Dziennikarskie śledztwo ujawnia skalę procederu
Dziennikarze „Stern” i RTL oraz reporterka śledcza Liv von Boettcher ujawnili nagrania i oferty w mediach społecznościowych, które — ich zdaniem — dokumentują masowy handel fałszywymi certyfikatami językowymi potrzebnymi m.in. do uzyskania niemieckiego obywatelstwa. Według publikacji oszuści oferują dokumenty potwierdzające znajomość języka na poziomach od A1 do C2, często bez udziału w rzeczywistej szkole czy egzaminie. Ceny podawane w materiałach prasowych wahają się między 750 a 2 700 euro; średnio — około 1 500 euro. Oferty miały być reklamowane m.in. na platformie TikTok, z zapewnieniem szybkiej dostawy kurierem.

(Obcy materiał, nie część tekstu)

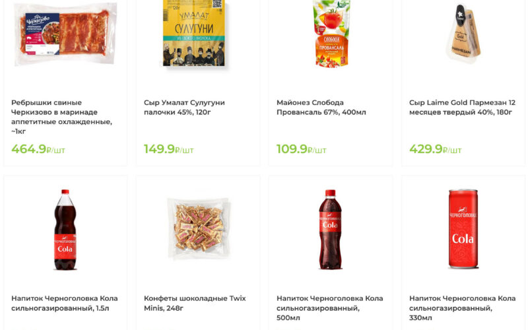Click the Cherkizovo pork ribs product image
Screen dimensions: 528x330
coord(65,34)
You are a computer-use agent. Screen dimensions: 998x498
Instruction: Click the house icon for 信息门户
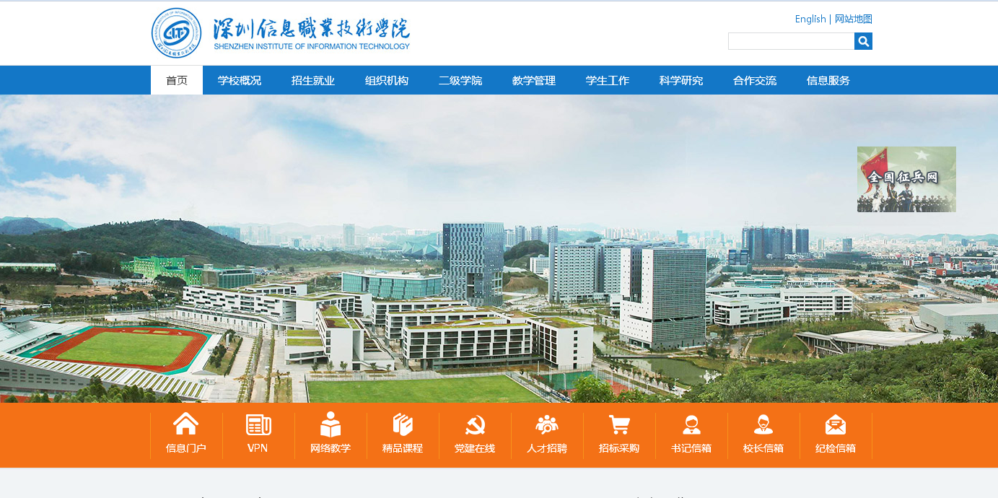pos(186,424)
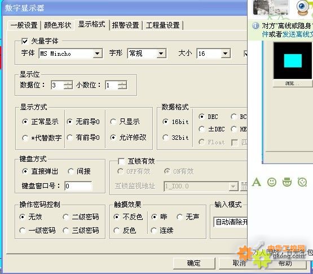The width and height of the screenshot is (313, 274).
Task: Click the green hat-face emoticon icon
Action: (x=287, y=182)
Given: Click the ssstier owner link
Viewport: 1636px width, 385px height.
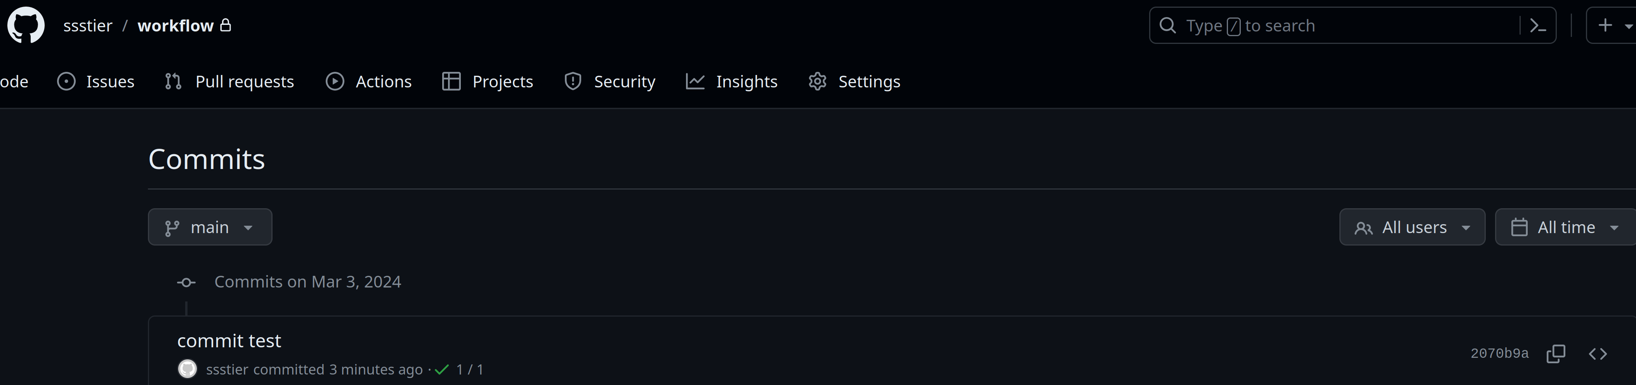Looking at the screenshot, I should [88, 25].
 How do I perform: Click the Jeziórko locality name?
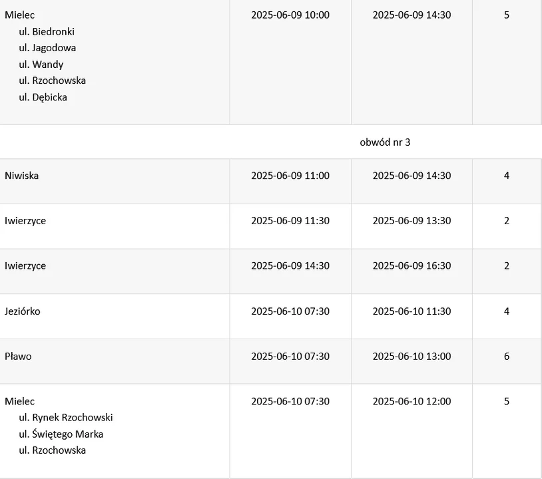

Śledczy reporterzy twierdzą, że format sprzedaży i profesjonalna organizacja wskazują na udział zorganizowanych grup przestępczych. Autorzy materiałów podkreślają również, że w wielu urzędach dokumenty te nie były wykrywane i zostały akceptowane w procedurach naturalizacyjnych.
Reakcje polityków: od kontroli po ostrożność
Na alarm zareagowali politycy wszystkich stron. Alexander Throm, rzecznik ds. polityki wewnętrznej klubu CDU/CSU, zażądał systematycznej rewizji już zakończonych procedur nadawania obywatelstwa, jeśli istnieją podejrzenia użycia sfałszowanych zaświadczeń. Throm domaga się, aby w razie stwierdzenia oszustwa procedury były ponownie przeprowadzane, a wnioski o nadanie obywatelstwa wstrzymane do wyjaśnienia sprawy. Jak stwierdził, nieuczciwe uzyskanie obywatelstwa powinno skutkować jego odebraniem.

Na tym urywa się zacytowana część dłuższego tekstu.